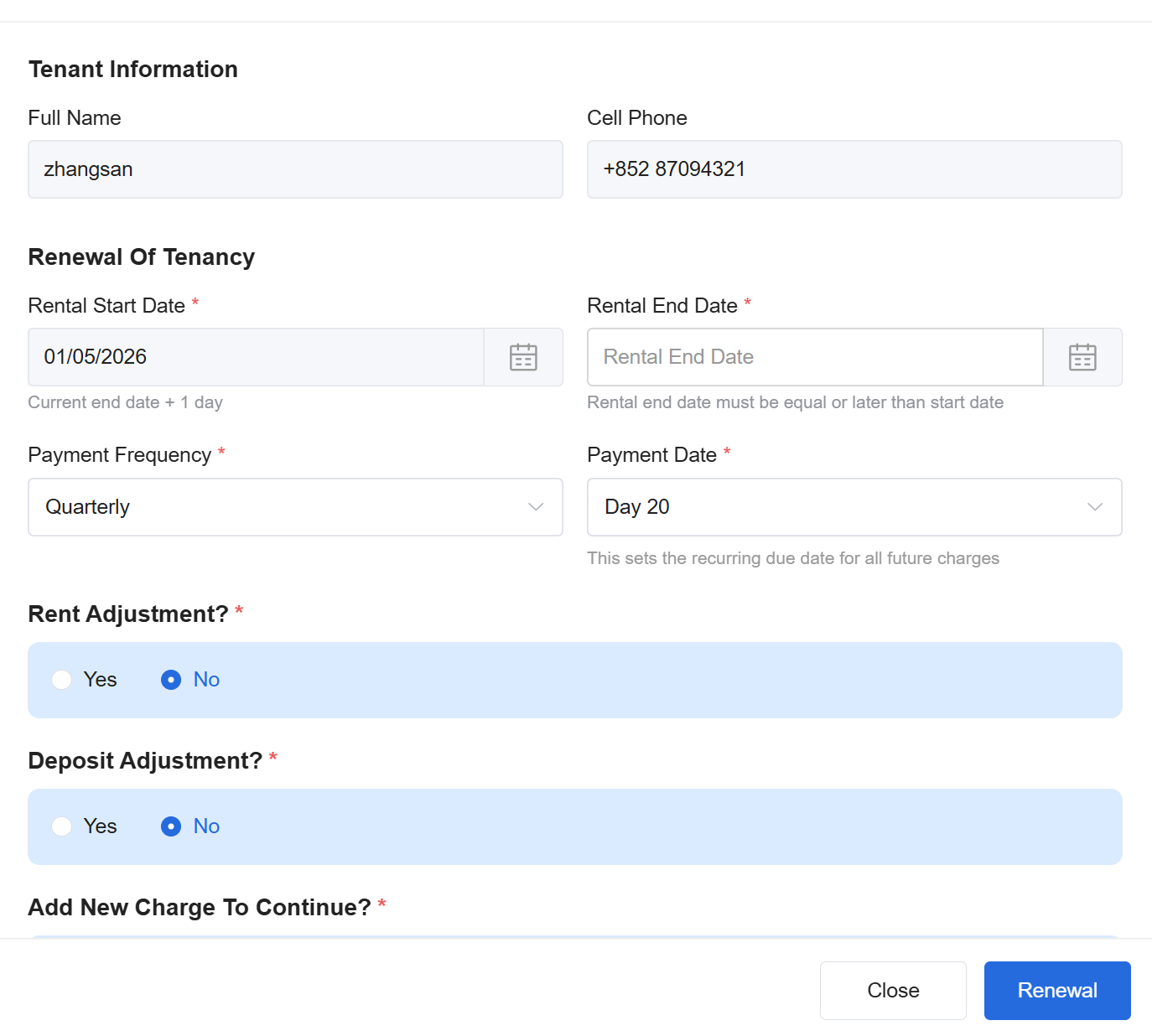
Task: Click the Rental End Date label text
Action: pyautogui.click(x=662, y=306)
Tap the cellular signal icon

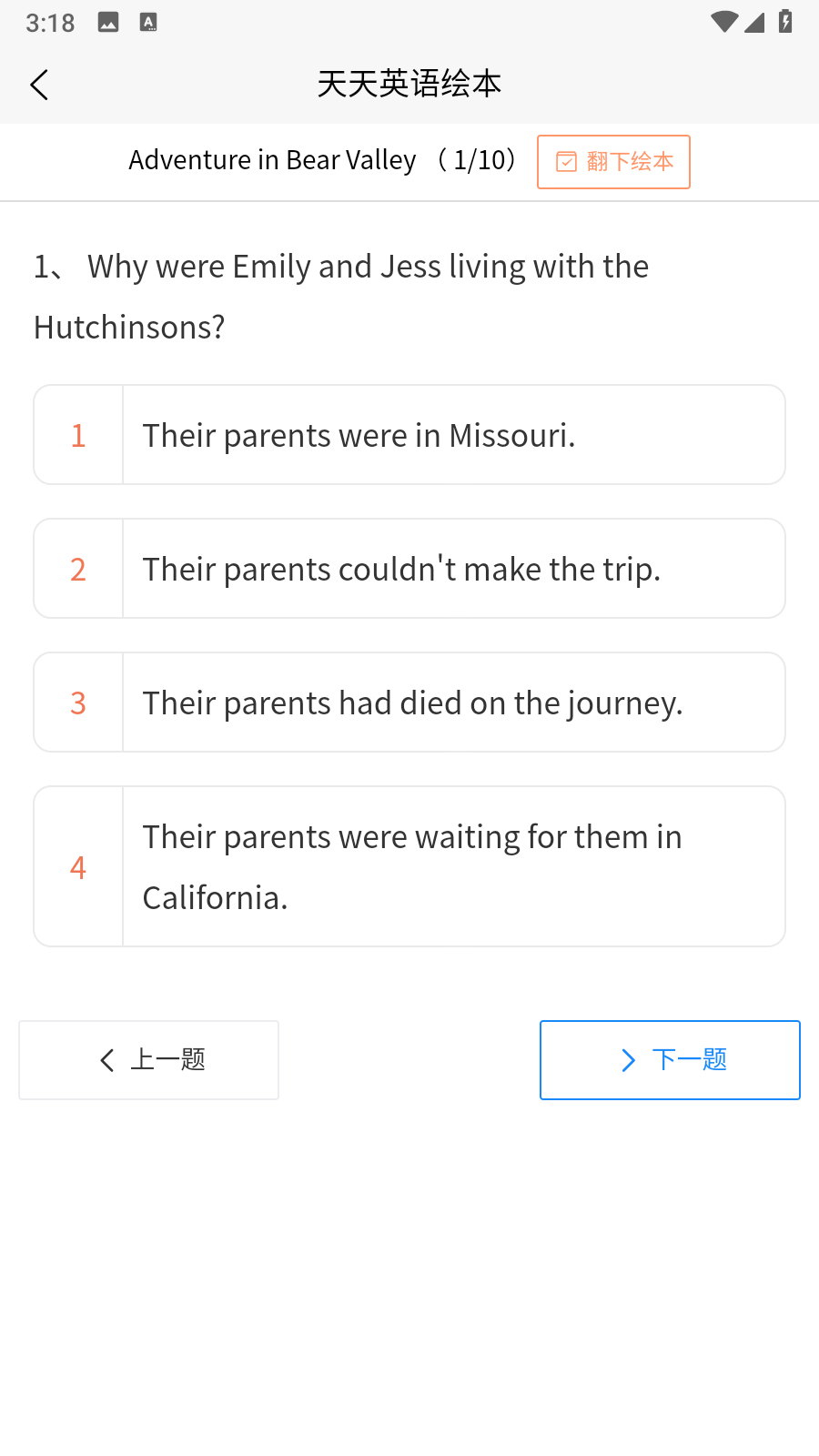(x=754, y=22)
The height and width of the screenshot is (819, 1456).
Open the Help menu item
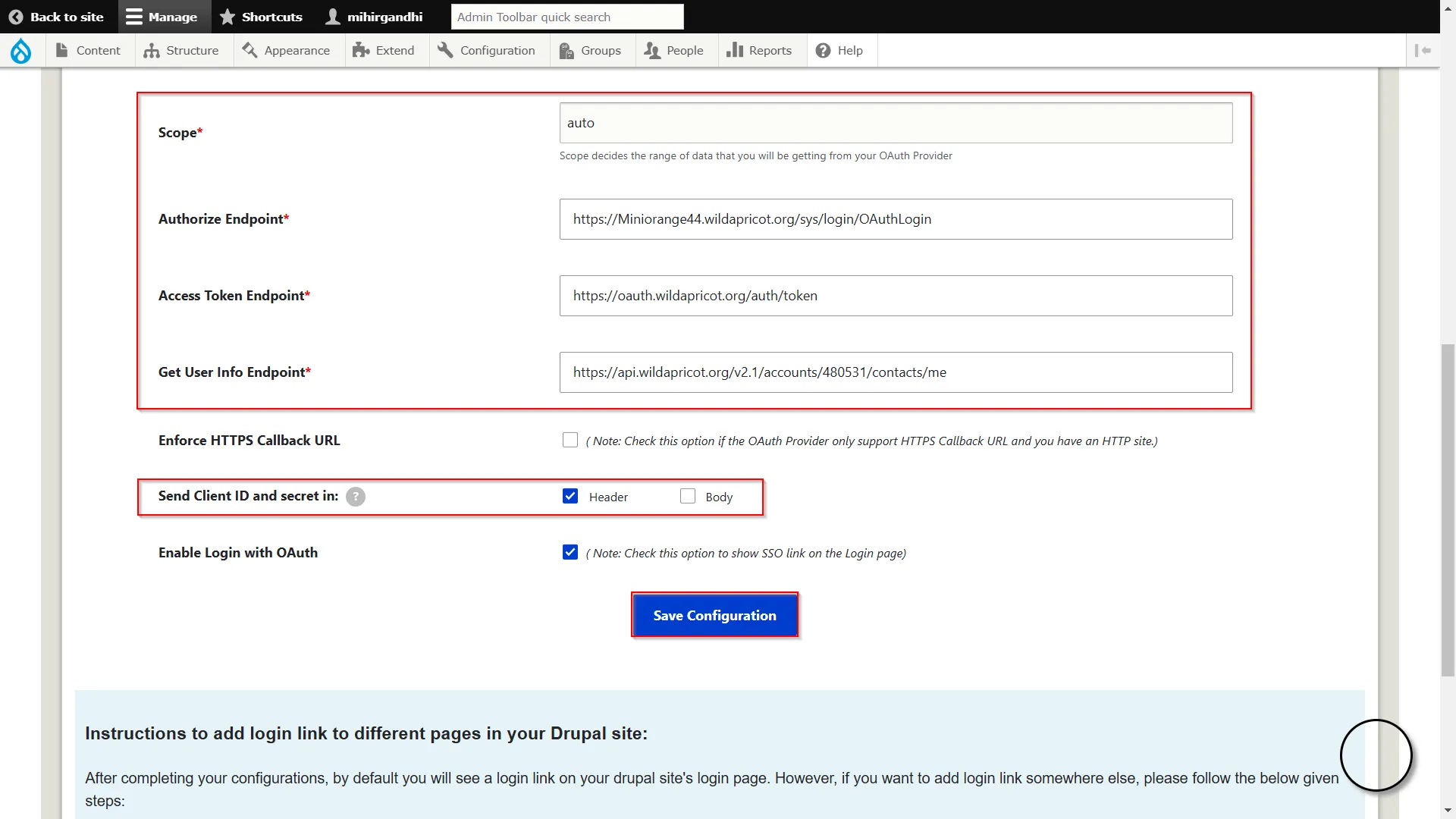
________________________
Recast every line in the rows above as a numbered list, skipping blank lines and leaving out the pictures.

Response to this task:
1. Task: Click the Rental End Date label text
2. Action: pyautogui.click(x=662, y=306)
3. Tap the cellular signal icon
4. (x=754, y=22)
5. The height and width of the screenshot is (819, 1456).
6. Open the Help menu item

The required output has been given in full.